Otra de las razones por las que me resisto a tener un perro es porque no soy capaz de tenerlo en un departamento. El animal debe tener la posibilidad de correr, tal y como yo lo hice desde mi primera infancia por los linderos del barrio y más allá. Recuerdo con emoción cómo me alejaba cada vez más del territorio seguro de mi colonia en expediciones por el poniente de Torreón. No me imagino a un perro no haciendo lo mismo, todo el día mirando por la ventana.
Hace unos días me llegó un mensaje por whatsapp. Contaba una historia de una riña que condujo a un matadero de perros. Incluía una lista bastante larga de taquerías de Torreón que eran surtidas con carne de can. Por fortuna la noticia era falsa. No dudo que existan cabrones que cacen perros, pero siguen siendo una plaga. Y qué bueno que así sea. Prefiero un panorama repleto de perros que una ciudad desierta. Hace mucho que no me sentía orgulloso de este sitio como ahora. Los hay solitarios, en grupos de hasta quince, hambrientos, famélicos, dándose la gran vida en la calle. Esa gran vida que me di en la juventud y hoy mi aburguesamiento me impide. Son alumnos de Pito Pérez, hallan cobijo donde no lo hay.
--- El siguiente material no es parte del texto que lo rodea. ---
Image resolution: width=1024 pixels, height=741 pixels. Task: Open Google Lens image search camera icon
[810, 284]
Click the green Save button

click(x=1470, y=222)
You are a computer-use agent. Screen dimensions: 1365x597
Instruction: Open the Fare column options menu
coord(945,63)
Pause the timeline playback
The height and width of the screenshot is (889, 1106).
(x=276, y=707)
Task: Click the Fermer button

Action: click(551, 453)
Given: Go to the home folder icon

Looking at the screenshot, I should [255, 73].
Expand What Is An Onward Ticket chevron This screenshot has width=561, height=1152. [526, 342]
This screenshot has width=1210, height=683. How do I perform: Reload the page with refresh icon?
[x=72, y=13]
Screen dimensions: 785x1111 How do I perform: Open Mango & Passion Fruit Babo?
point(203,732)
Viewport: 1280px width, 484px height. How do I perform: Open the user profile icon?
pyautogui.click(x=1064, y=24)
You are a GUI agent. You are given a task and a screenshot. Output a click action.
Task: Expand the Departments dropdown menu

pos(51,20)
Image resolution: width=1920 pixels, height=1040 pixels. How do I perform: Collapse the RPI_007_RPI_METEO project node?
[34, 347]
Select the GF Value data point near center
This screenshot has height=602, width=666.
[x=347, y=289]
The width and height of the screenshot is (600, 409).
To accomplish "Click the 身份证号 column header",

Dos noches después iba saliendo de un Walmart y vi a un perro cruzando la calle con una bolsa de basura en el hocico. La portaba como un motín. Buscaba un lugar para destriparla y ver qué encontraba. Sentí un poco de vergüenza de mí mismo. En ocasiones lloriqueo por cualquier pendejada y me creo que me lo merezco todo y que tengo derecho a esto o aquello. Y se me olvida que la supervivencia está en mí desde antes de convertirme en el maltrecho ser humano que soy. Que antes de gimotear debo apelar a mi perro interior. Recordar que llegué a este mundo sin nada.
Mi admiración por los perros callejeros aumenta cada día. No se quejan por nada. Les vale madre si hay gasolina o no. Si el Peje viaja en metro. Sólo se ocupan de recorrer la ciudad. Y son felices los hijos de puta. No van a terapia. No toman ansiolíticos. No van a clases de meditación. Todos los días dan una pelea. Contra otro perro, una escoba o un taquero. Y ah, cómo salen airosos.
Yo tenía eso y en algún momento lo perdí.